▶ [Your objective]
Copy out the entries below in full and exactly.
┄┄┄┄┄┄
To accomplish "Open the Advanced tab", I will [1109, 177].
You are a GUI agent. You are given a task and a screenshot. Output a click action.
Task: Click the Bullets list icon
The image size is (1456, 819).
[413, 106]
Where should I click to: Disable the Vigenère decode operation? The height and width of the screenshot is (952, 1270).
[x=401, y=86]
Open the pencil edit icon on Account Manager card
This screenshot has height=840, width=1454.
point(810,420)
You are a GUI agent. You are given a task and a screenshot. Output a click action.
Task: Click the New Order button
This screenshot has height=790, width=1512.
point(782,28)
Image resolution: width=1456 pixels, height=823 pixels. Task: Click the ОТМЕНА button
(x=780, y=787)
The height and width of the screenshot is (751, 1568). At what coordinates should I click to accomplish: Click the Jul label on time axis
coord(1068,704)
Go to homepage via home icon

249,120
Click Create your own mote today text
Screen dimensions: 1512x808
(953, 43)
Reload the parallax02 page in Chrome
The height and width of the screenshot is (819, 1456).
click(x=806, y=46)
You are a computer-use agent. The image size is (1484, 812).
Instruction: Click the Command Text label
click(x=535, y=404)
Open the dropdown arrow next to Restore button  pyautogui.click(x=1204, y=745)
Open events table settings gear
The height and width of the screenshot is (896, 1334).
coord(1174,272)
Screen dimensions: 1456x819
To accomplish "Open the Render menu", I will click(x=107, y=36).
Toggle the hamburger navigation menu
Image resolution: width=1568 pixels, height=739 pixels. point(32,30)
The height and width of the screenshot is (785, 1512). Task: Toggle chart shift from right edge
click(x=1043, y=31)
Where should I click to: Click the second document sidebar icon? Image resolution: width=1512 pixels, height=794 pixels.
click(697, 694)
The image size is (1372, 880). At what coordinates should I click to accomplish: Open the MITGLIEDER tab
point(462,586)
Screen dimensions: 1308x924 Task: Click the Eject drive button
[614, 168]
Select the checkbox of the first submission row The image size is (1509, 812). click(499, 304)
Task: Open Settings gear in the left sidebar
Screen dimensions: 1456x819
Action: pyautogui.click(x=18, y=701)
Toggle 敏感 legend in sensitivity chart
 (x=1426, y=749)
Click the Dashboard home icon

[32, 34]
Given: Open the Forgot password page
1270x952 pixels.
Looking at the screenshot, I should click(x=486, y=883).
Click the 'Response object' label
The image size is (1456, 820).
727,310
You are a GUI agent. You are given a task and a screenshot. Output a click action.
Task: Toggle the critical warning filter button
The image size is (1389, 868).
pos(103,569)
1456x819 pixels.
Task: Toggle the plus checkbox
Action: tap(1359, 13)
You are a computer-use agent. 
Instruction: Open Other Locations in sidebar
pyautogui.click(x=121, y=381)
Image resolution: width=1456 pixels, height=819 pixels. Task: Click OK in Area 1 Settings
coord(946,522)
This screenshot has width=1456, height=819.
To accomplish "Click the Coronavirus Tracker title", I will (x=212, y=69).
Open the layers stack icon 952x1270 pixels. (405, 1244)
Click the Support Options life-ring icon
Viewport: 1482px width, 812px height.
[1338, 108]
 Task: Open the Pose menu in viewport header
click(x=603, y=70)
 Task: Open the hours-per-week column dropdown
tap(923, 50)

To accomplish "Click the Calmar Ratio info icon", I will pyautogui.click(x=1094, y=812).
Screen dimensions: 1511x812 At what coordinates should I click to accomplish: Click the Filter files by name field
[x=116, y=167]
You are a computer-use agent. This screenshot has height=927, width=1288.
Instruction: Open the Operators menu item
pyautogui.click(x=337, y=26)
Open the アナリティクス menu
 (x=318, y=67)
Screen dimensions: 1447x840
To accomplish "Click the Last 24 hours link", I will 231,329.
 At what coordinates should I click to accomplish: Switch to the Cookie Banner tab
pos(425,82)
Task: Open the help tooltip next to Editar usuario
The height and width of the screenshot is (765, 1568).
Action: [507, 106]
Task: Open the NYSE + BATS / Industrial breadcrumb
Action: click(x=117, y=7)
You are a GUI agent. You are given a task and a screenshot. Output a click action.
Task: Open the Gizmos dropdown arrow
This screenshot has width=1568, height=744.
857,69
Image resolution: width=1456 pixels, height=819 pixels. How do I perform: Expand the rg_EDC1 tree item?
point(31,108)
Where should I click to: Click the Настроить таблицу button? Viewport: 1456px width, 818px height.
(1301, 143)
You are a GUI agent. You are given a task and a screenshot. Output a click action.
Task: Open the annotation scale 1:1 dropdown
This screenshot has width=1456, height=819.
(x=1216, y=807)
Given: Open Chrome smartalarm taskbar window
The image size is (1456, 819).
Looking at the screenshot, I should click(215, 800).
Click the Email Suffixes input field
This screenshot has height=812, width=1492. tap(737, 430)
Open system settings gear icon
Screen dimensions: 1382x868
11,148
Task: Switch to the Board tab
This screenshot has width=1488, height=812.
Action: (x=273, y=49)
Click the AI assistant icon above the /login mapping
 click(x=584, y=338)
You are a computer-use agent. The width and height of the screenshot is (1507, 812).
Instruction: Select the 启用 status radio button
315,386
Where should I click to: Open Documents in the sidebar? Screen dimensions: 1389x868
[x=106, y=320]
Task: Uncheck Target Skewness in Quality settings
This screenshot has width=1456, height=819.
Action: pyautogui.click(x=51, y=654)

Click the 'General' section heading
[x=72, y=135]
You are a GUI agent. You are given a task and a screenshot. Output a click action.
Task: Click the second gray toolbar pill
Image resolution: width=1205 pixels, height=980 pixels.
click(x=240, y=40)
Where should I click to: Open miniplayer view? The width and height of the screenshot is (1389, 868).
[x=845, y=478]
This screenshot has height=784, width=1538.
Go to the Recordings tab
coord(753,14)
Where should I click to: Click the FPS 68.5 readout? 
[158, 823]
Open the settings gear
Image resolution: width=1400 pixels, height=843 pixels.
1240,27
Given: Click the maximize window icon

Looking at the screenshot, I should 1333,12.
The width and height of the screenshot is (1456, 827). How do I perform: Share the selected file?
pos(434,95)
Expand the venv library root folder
┄┄┄┄┄┄
▶ [Result of the task]
To accomplish "Open the Advanced tab", I will [1109, 177].
You are a GUI agent. You are given a task and a screenshot. Output a click action.
Task: Click the Bullets list icon
The image size is (1456, 819).
[413, 106]
Where should I click to: Disable the Vigenère decode operation? The height and width of the screenshot is (952, 1270).
[x=401, y=86]
Open the pencil edit icon on Account Manager card
This screenshot has height=840, width=1454.
point(810,420)
You are a GUI agent. You are given a task and a screenshot. Output a click action.
Task: Click the New Order button
This screenshot has height=790, width=1512.
point(782,28)
Image resolution: width=1456 pixels, height=823 pixels. Task: Click the ОТМЕНА button
(x=780, y=787)
The height and width of the screenshot is (751, 1568). At what coordinates should I click to accomplish: Click the Jul label on time axis
coord(1068,704)
Go to homepage via home icon

249,120
Click Create your own mote today text
Screen dimensions: 1512x808
(953, 43)
Reload the parallax02 page in Chrome
The height and width of the screenshot is (819, 1456).
click(x=806, y=46)
You are a computer-use agent. The image size is (1484, 812).
Instruction: Click the Command Text label
click(x=535, y=404)
Open the dropdown arrow next to Restore button  pyautogui.click(x=1204, y=745)
Open events table settings gear
The height and width of the screenshot is (896, 1334).
coord(1174,272)
Screen dimensions: 1456x819
To accomplish "Open the Render menu", I will click(x=107, y=36).
Toggle the hamburger navigation menu
Image resolution: width=1568 pixels, height=739 pixels. point(32,30)
The height and width of the screenshot is (785, 1512). Task: Toggle chart shift from right edge
click(x=1043, y=31)
Where should I click to: Click the second document sidebar icon? Image resolution: width=1512 pixels, height=794 pixels.
click(697, 694)
The image size is (1372, 880). At what coordinates should I click to accomplish: Open the MITGLIEDER tab
point(462,586)
Screen dimensions: 1308x924 Task: Click the Eject drive button
[614, 168]
Select the checkbox of the first submission row The image size is (1509, 812). click(499, 304)
Task: Open Settings gear in the left sidebar
Screen dimensions: 1456x819
Action: pyautogui.click(x=18, y=701)
Toggle 敏感 legend in sensitivity chart
 (x=1426, y=749)
Click the Dashboard home icon

[32, 34]
Given: Open the Forgot password page
1270x952 pixels.
Looking at the screenshot, I should click(x=486, y=883).
Click the 'Response object' label
The image size is (1456, 820).
727,310
You are a GUI agent. You are given a task and a screenshot. Output a click action.
Task: Toggle the critical warning filter button
The image size is (1389, 868).
pos(103,569)
1456x819 pixels.
Task: Toggle the plus checkbox
Action: tap(1359, 13)
You are a computer-use agent. 
Instruction: Open Other Locations in sidebar
pyautogui.click(x=121, y=381)
Image resolution: width=1456 pixels, height=819 pixels. Task: Click OK in Area 1 Settings
coord(946,522)
This screenshot has width=1456, height=819.
To accomplish "Click the Coronavirus Tracker title", I will (x=212, y=69).
Open the layers stack icon 952x1270 pixels. (405, 1244)
Click the Support Options life-ring icon
Viewport: 1482px width, 812px height.
[1338, 108]
 Task: Open the Pose menu in viewport header
click(x=603, y=70)
 Task: Open the hours-per-week column dropdown
tap(923, 50)

To accomplish "Click the Calmar Ratio info icon", I will pyautogui.click(x=1094, y=812).
Screen dimensions: 1511x812 At what coordinates should I click to accomplish: Click the Filter files by name field
[x=116, y=167]
You are a computer-use agent. This screenshot has height=927, width=1288.
Instruction: Open the Operators menu item
pyautogui.click(x=337, y=26)
Open the アナリティクス menu
 (x=318, y=67)
Screen dimensions: 1447x840
To accomplish "Click the Last 24 hours link", I will 231,329.
 At what coordinates should I click to accomplish: Switch to the Cookie Banner tab
pos(425,82)
Task: Open the help tooltip next to Editar usuario
The height and width of the screenshot is (765, 1568).
Action: [507, 106]
Task: Open the NYSE + BATS / Industrial breadcrumb
Action: click(x=117, y=7)
You are a GUI agent. You are given a task and a screenshot. Output a click action.
Task: Open the Gizmos dropdown arrow
This screenshot has width=1568, height=744.
857,69
Image resolution: width=1456 pixels, height=819 pixels. How do I perform: Expand the rg_EDC1 tree item?
point(31,108)
Where should I click to: Click the Настроить таблицу button? Viewport: 1456px width, 818px height.
(1301, 143)
You are a GUI agent. You are given a task and a screenshot. Output a click action.
Task: Open the annotation scale 1:1 dropdown
This screenshot has width=1456, height=819.
(x=1216, y=807)
Given: Open Chrome smartalarm taskbar window
The image size is (1456, 819).
Looking at the screenshot, I should click(215, 800).
Click the Email Suffixes input field
This screenshot has height=812, width=1492. tap(737, 430)
Open system settings gear icon
Screen dimensions: 1382x868
11,148
Task: Switch to the Board tab
This screenshot has width=1488, height=812.
Action: (x=273, y=49)
Click the AI assistant icon above the /login mapping
 click(x=584, y=338)
You are a computer-use agent. The width and height of the screenshot is (1507, 812).
Instruction: Select the 启用 status radio button
315,386
Where should I click to: Open Documents in the sidebar? Screen dimensions: 1389x868
[x=106, y=320]
Task: Uncheck Target Skewness in Quality settings
This screenshot has width=1456, height=819.
Action: pyautogui.click(x=51, y=654)

Click the 'General' section heading
[x=72, y=135]
You are a GUI agent. You are given a task and a screenshot. Output a click action.
Task: Click the second gray toolbar pill
Image resolution: width=1205 pixels, height=980 pixels.
click(x=240, y=40)
Where should I click to: Open miniplayer view? The width and height of the screenshot is (1389, 868).
[x=845, y=478]
This screenshot has height=784, width=1538.
Go to the Recordings tab
coord(753,14)
Where should I click to: Click the FPS 68.5 readout? 
[158, 823]
Open the settings gear
Image resolution: width=1400 pixels, height=843 pixels.
1240,27
Given: Click the maximize window icon

Looking at the screenshot, I should 1333,12.
The width and height of the screenshot is (1456, 827). How do I perform: Share the selected file?
pos(434,95)
Expand the venv library root folder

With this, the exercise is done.